3. "Medicare supplement policy" has the meaning given in section 600.03 (28r) of the statutes.
4. "Plan" means the Health Insurance Risk-Sharing Plan under subchapter II of chapter 149 of the statutes.
(b) Time-limited guaranteed issue.
1. An insurer offering a Medicare supplement policy or a Medicare replacement policy in this state shall provide coverage under the policy to any individual who satisfies all of the following:
a. The individual is eligible for Medicare.
b. The individual had coverage under the plan.
c. The individual's coverage under the plan terminated on the date specified in subsection (1L) (b) 1. b.
d. The individual applies for coverage under the policy before the date that is 63 days after the date specified in subsection (1L) (b) 1. b.
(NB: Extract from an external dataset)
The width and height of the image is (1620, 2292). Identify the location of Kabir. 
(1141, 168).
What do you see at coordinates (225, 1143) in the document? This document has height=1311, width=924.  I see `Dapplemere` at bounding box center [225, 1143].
e. The individual pays the premium for the coverage under the policy.
2. An insurer under subdivision 1. may not deny coverage to any individual who satisfies the criteria under subdivision 1. a. to e. on the basis of health status, receipt of health care, claims experience, or medical condition, including disability.
(c) Notice of requirement. In addition to the requirement under subsection (1L) (b) 1. b. to provide notice to the insurers described in paragraph (b) 1. of the date on which coverage under the plan terminates, within 60 days after the effective date of this paragraph the Health Insurance Risk-Sharing Plan Authority under subchapter III of chapter 149 of the statutes shall provide notice to the insurers described in paragraph (b) 1. of the requirement under this subsection.